(Directions): Locate each line of the material that contains "Toggle", then return it.

#####

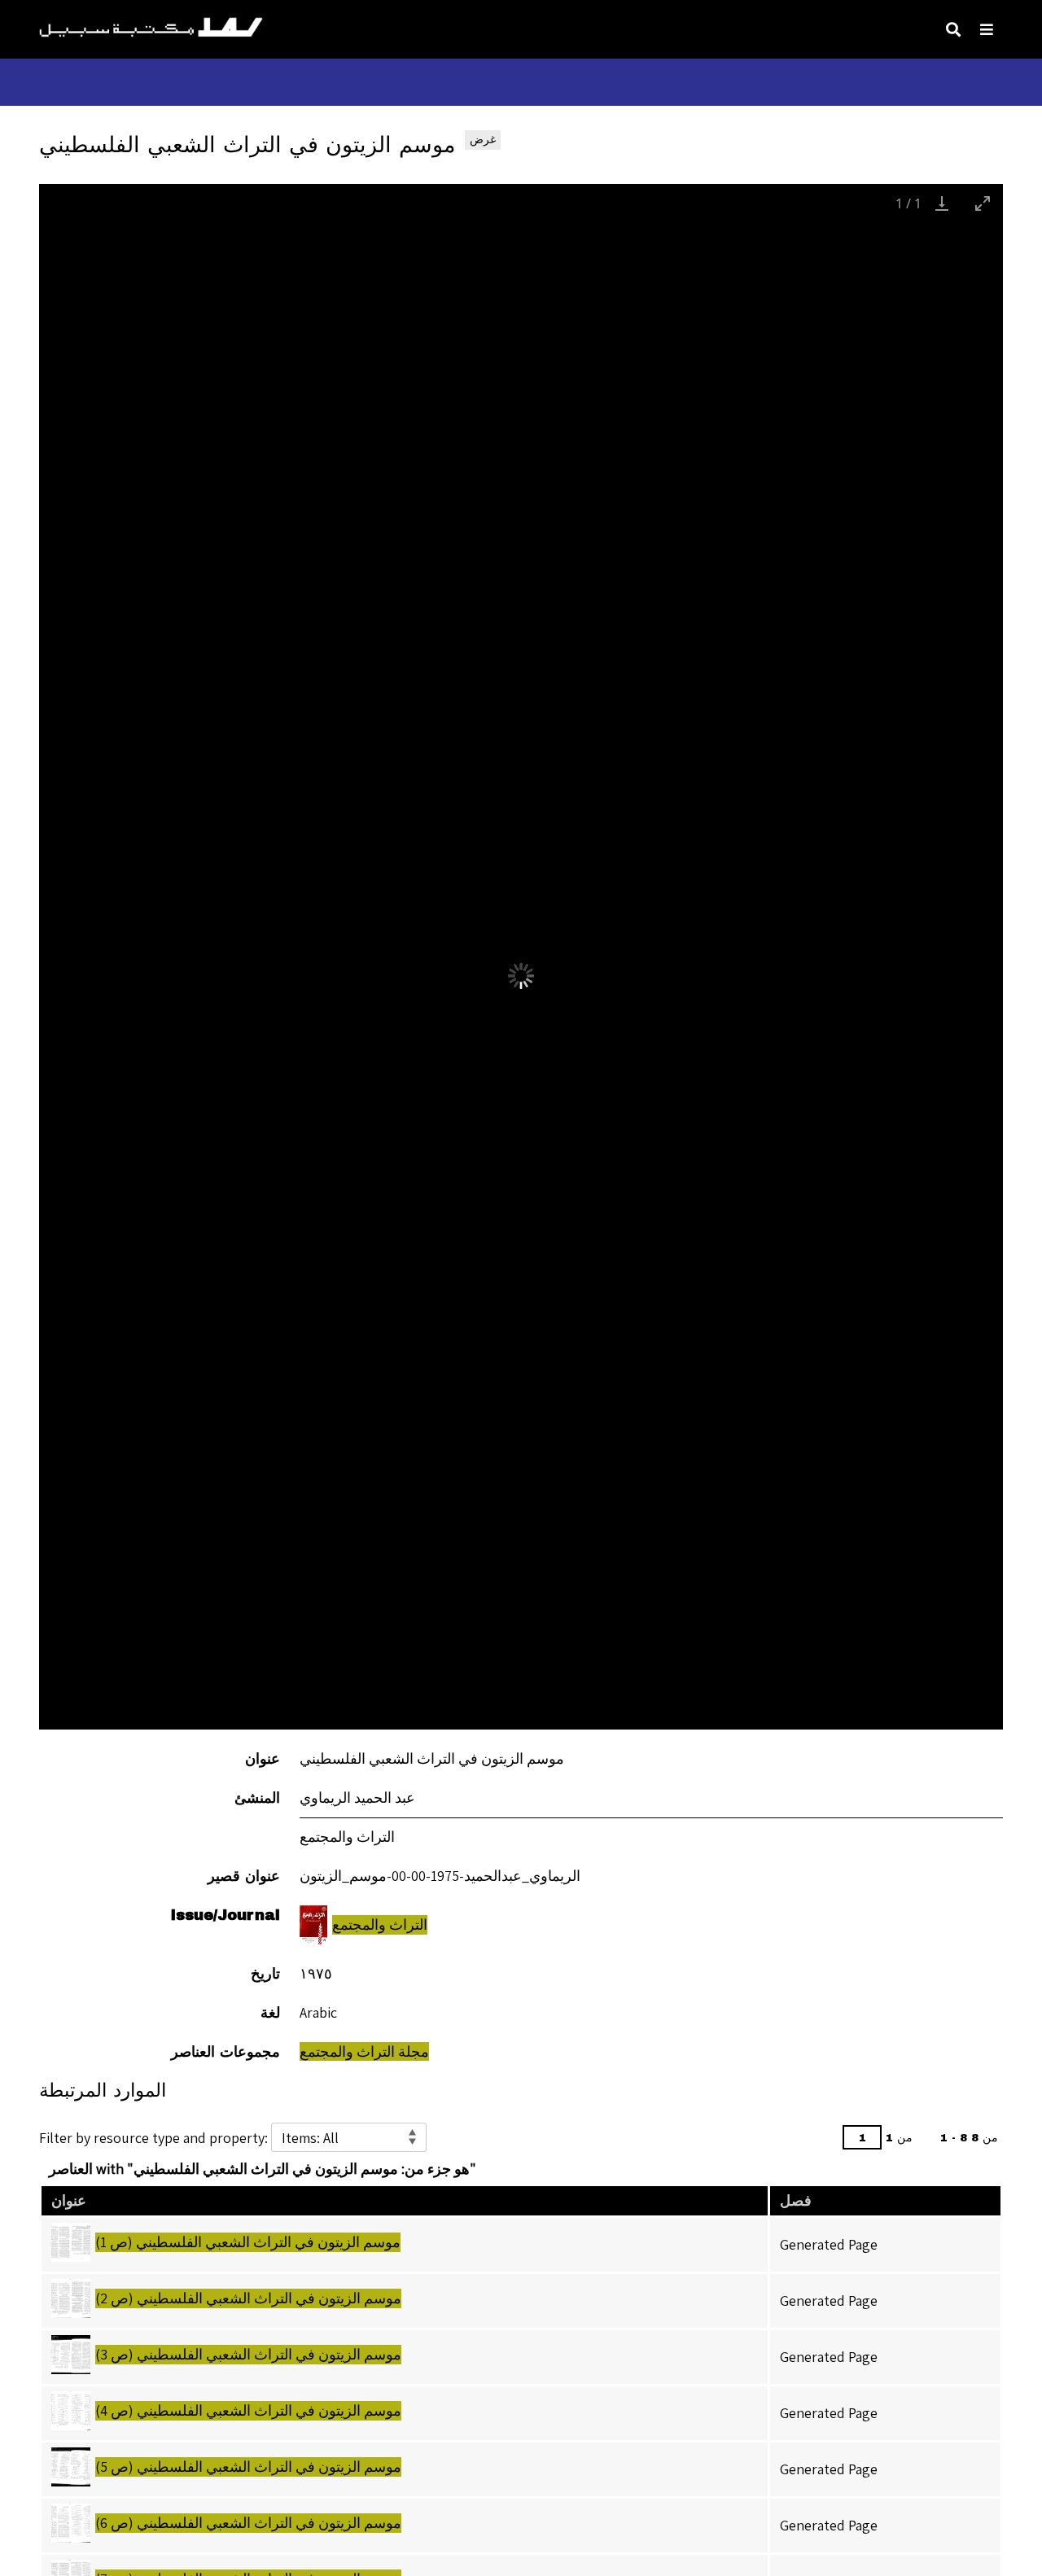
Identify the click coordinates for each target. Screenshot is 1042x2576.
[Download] (942, 203)
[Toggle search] (953, 29)
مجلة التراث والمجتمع (364, 2051)
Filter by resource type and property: (155, 2137)
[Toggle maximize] (982, 203)
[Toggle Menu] (986, 29)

#####

(Solution for this problem):
[Toggle search] (953, 29)
[Toggle maximize] (982, 203)
[Toggle Menu] (986, 29)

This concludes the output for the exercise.